# [作業内容]
A - スターリンを論じた文章で、筆者がスターリンには「ある種の魅力がある」と推測する根拠を、1〜3文で説明せよ。
B - スターリンを論じた文章について、以下の各問に答えよ。
(i) 共同幻想の代表的形態として挙げられているものは何か。
(ii) スターリンが一人の人間として持っていた名前は何と記されているか。
(iii) 筆者はスターリンの個人としての側面を、まずどこに探ろうとしているか。
C - スターリンを論じた文章を、最後の文に続けて書き継げ。

# [提示文]
◆ ◆ ◆ ◆ ◆ ◆ ◆

上記共同幻想とは、共同的・集合的な対象そのものが現実に対して具体的な影響を与える主体であるかのように振る舞う場合のその存在であり、国家はその代表的形態である。個人幻想とは共同幻想性に回収されない私的な領域のことを指し、吉本隆明は詩や小説などの文学作品の本質的な役割の一つを個々人の個人幻想の表出に見ていた。もう一つの対幻想とは、個人どうしの関係としての領域であり、「家族」がその典型的一形態であるが、これを共同幻想や個人幻想とは異なるもう一つの総体的に独立した領域として措定した点はその理論的枠組みの独自の特徴であるとされる。
私が興味を持っているのは、一般に、その存在そのものが国家や社会そのものであるという意味で、共同幻想的な存在としてのみ多くの場合取り扱われているスターリンという一人の「政治家」(上述のように、そのような規定にスターリンは全くそぐわないという印象を与えるのであるが)の、人間としての側面についてである。これはしかし「人間的な側面」という意味ではない、と強い註釈を付けることは当然であると思われる一方で、政治的「業績」と呼ぶにはあまりにも禍々しいものを多量に含んでいるとしか思えない政治家としてのスターリンの事績にも拘らず、その存在が、スターリン批判の時期やペレストロイカの時期を乗り越えて、未だに、簡単な言葉で言えば「人気」があり、その種の存在を待望する人が絶えず、現に、プーチンによってその行動様式の一面がなぞられてしまっている始末であるという事実と現実を見ると、(当のスターリンから国土を一方的に略奪された側の)我々日本人にはなかなか理解もできず見えもしないものの、スターリンには明らかに、ある種の魅力があるのであろう、ということは推測できる。
「農奴制国家」の復活を伴うレーニンの暴力革命によって、結局ロシア帝国の新規バージョンとして成立したソヴィエト社会主義共和国連邦を、ロシア帝国以上の巨大国家に拡張し、曲がりなりにもヒトラーを打倒し日本から領土を奪取した上で、アメリカと拮抗する強大国に育て上げた政治家としての「業績」の一方で、想像を超える程の激烈な悪事の数々を働いた人間であったが、スターリンが「神」ではなく、ヨシフ・ヴィッサリオーノヴィチ・ジュガシヴィリという名前を持った一人の人間であったことは、おそらく確かなことであろう。スムーズに接続ないし移行し合うものではないのかも知れないが、スターリンの共同幻想的な側面と、個人幻想的な側面や対幻想的な側面とは、相互に何らかの関係を持っていたはずである。但し私の興味は、スターリンの共同幻想領域における特に弾圧や抑圧の側面を、その個人幻想的な側面における何らかの特徴―特に性格的偏りや障害のようなもの―と結び付けようとすることや、あるいは対幻想的側面における困難や危機のようなものに単純に結び付けようとすることにあるのではない。私は単にスターリンの個人としての側面、人間としての側面に対して関心を持っており、まずはスターリンの伝記やスターリンが登場する小説の中にそれらを探ってみようと思っているだけなのに過ぎない。

◆ ◆ ◆ ◆ ◆ ◆ ◆

# [保存データ]
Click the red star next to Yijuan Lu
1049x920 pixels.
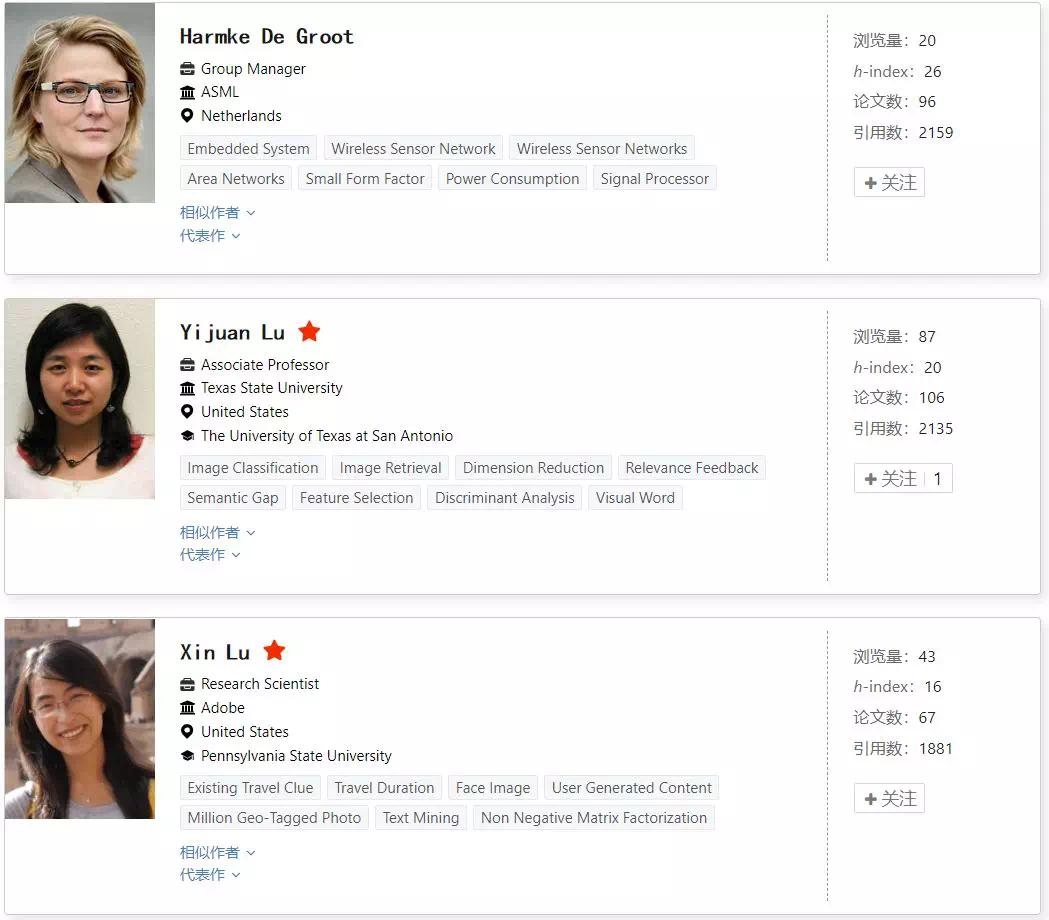(309, 331)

◆ ◆ ◆ ◆ ◆ ◆ ◆

# [作業結果]
A - 政治的「業績」と呼ぶにはあまりに禍々しいものを多く含む事績があるにもかかわらず、スターリンはスターリン批判の時期やペレストロイカの時期を経ても今なお「人気」がある。その種の存在を待望する人が絶えず、プーチンによってその行動様式の一面がなぞられてもいる。筆者はこうした事実と現実から、日本人には理解しにくいものの、スターリンにはある種の魅力があるのだろうと推測している。

B -
(i) 国家
(ii) ヨシフ・ヴィッサリオーノヴィチ・ジュガシヴィリ
(iii) スターリンの伝記や、スターリンが登場する小説の中

C -
ところで、最初に考えたこの小文のタイトルは、「人間としてのスターリンの生活と仕事」というものであったが、それだと何か「スターリンにおける人間的な部分」のような「共感的なニュアンス」が混じってしまうようで気に入らず、考えているうちに「生態」という言葉を思い付いた―「人間としてのスターリンの生態」。生態という言葉を使えば、スターリンの日々の仕事や生活、その個人レベルでの思索や読書について、あたかも一個の動物を観察するような視点で眺めることができるのではないかと考えられる。もっとも、この言葉を思い付いたのは、この小文の文章の下書きをすべて書き終わった後なので、全体をその言葉によって統御するという段階には達していない。将来何かもっと長い文章の一要素として「人間としてのスターリン」の問題を扱う機会があれば、その時はその「生態」という色合いをより濃くした記述を実現したいと考えている。本小文はそのための一つの草稿でもある。
 
2.(部分的に)紹介する二冊の本
 
本小文では、次の二冊の書物を紹介するが、それぞれの全体の紹介ではなく、「人間としてのスターリンの生態」に関わる小さな部分のみの紹介に留まる。
 
①  オレーク・V・フレヴニューク/石井規衛 訳 (2021).『スターリン―独裁者の新たなる伝記』白水社.
②  ワシーリー・グロスマン/斎藤紘一 訳(2012).『人生と運命 1-3』みすず書房.

 以下、②→①の順で紹介して行くが、人間としてのスターリン、その生態という問題を強く意識化するようになったのは、①の文献に触発されてのことであったので、先にフレヴニュークによる『スターリン』について触れておきたい。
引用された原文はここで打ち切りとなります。